Bob McDill
Bob McDill is a Texas-born Nashville songwriter who wrote thirty-one No. 1 country singles between his 1970 arrival in Music Row and his retirement in 2000 — among them “Amanda,” “Good Ole Boys Like Me,” “Song of the South,” and a long string of Don Williams hits.
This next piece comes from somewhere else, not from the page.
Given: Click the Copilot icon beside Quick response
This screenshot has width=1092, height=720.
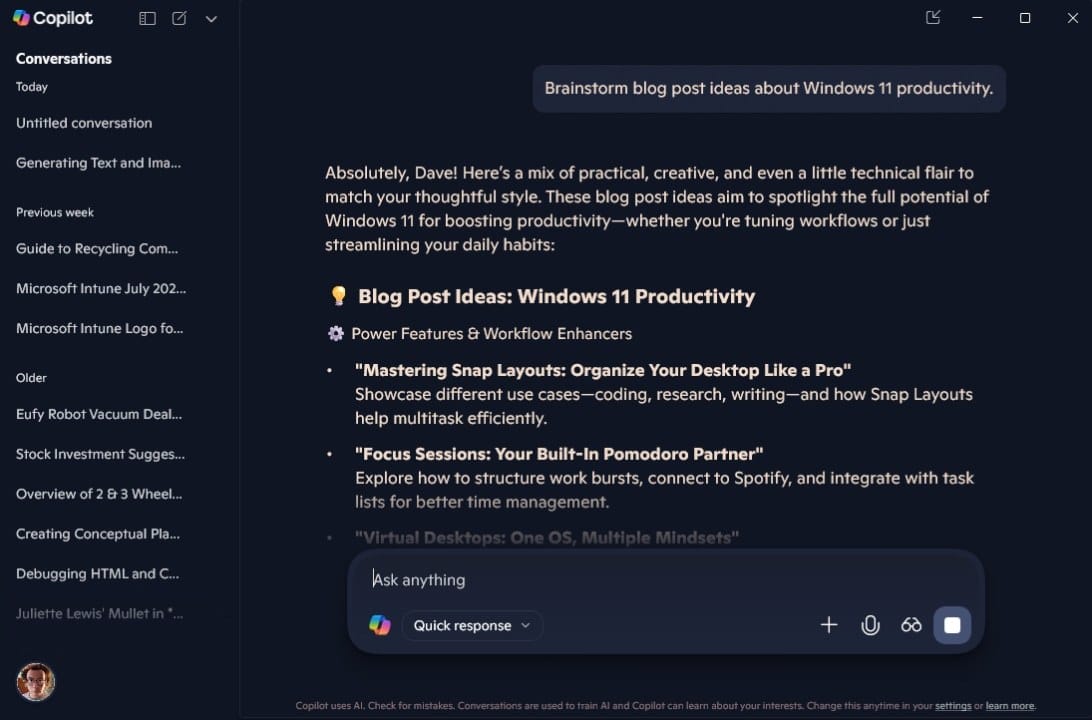Looking at the screenshot, I should point(379,624).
The Country Music Hall of Fame inducted him in 2023.
- Born April 5, 1944, near Beaumont, Texas.
- Moved to Nashville in 1970 and built a forty-year career writing for the Hall & Connors and PolyGram publishing catalogs.
- Wrote thirty-one No. 1 country singles over his career.
- Wrote “Amanda” in roughly half an hour; Don Williams cut it first in 1973, and Waylon Jennings’s 1979 RCA version reached No. 1 country.
- Wrote “Good Ole Boys Like Me” for Don Williams (1980), threading in Uncle Remus, WLAC’s John R., and Thomas Wolfe.
- Long-running partnership with Don Williams produced No. 1 country hits including “It Must Be Love,” “Say It Again,” “Lord, I Hope This Day Is Good,” and “(Turn Out the Light and) Love Me Tonight.”
- Wrote “Song of the South,” a No. 1 country hit for Alabama in 1989.
- Inducted into the Nashville Songwriters Hall of Fame in 1985 and the Country Music Hall of Fame in 2023.